My dad passed away when my first daughter was three months old. He had waited his whole life to be a Grandpa. I have a photo of him cradling her in his big arms, smiling ear to ear. I remember having to convince him to hold her – he was afraid he’d break her. In an instant, I knew a bond was created that I could never break. Skip ahead a few years, about three. She grew up hearing about Grandpa occasionally… maybe seeing a picture here and there. Then, one day, Grandma was babysitting her. She was toddling around the house and then asked, out of the blue, “Grandma? Who’s dat man in your room?” Trust me when I say there was never a man in my mother’s room from the night my dad passed away. Grandma asked her “What man, honey? The one in the picture?” My daughter impatiently said “NO! Come!” Together, they went hand in hand to my mom’s bedroom. My daughter pointed to one corner, where the walls met the ceiling, and said “Dat man! D’ere!” My mom was comforted by the belief that my dad was standing watch over his domain. I… (for the record)... would… never… sleep… in… that… room… again.
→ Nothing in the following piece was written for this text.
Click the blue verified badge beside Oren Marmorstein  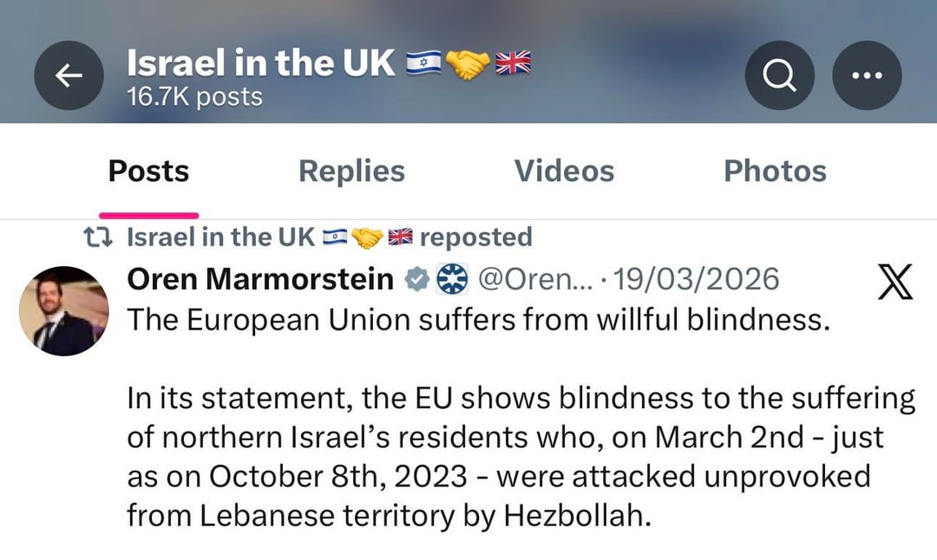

I’ve seen the TV shows. The ones where people ask questions about messages from loved ones “on the other side.” The ones where people “feel a presence” in their house or get help from someone who then mysteriously disappears. Always pragmatic, I think there are logical explanations. Or, I did. One night a few months back, driving home from work, a truck suddenly stopped right in my lane. I had enough time to avoid it but just barely. I had been listening to the radio and, as the song ended, I heard very clearly – and quite loud – ELAINE! The voice was so real that, without a thought, I turned to look behind me to see who it was. It was when I turned back around that I saw the truck. Ok, Mom? If that was you… as I fully suspect it was… I’m a little wigged out but thank you.
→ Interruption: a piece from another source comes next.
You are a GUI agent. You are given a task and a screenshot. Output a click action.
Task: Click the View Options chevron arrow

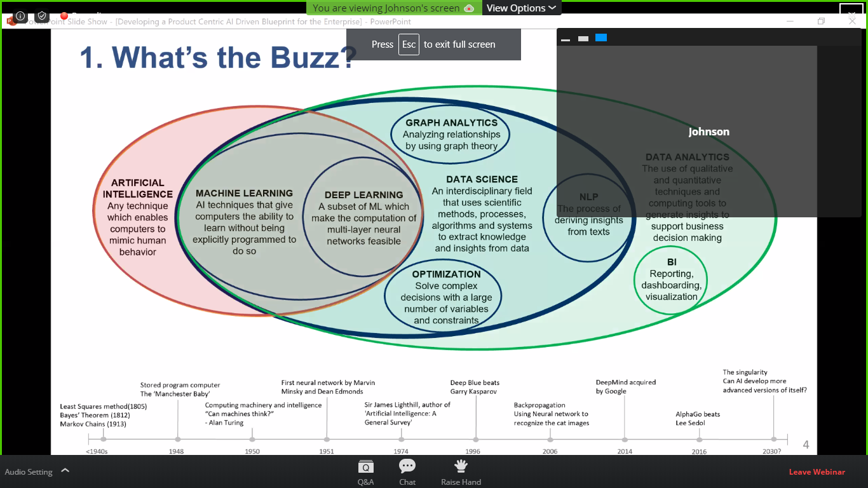[552, 8]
I’m starting to give this much more serious thought. People watching over us. People just plain watching us. Do we come with a rating? Do they know when our day is G-rated and when it switches to PG-13 or even X? This concerns me. Our parents know everything about us – well, everything that we choose to share with them plus whatever they discover through their covert FBI techniques (“Family Business Investigation,” that is). I wouldn’t have appreciated my parents hovering around the foot of my bed, critiquing my marital ministrations when they were alive – the idea that they’re doing it from “the other side” is disturbing. If it’s true that there are always people around us, do they tattle? Does Granny run to Mom when I use inappropriate language? Does Mom tell Dad when I’m not exactly behaving like a lady? If she does, it really explains those sudden, ill-timed leg cramps. Man… I am SO grounded some day!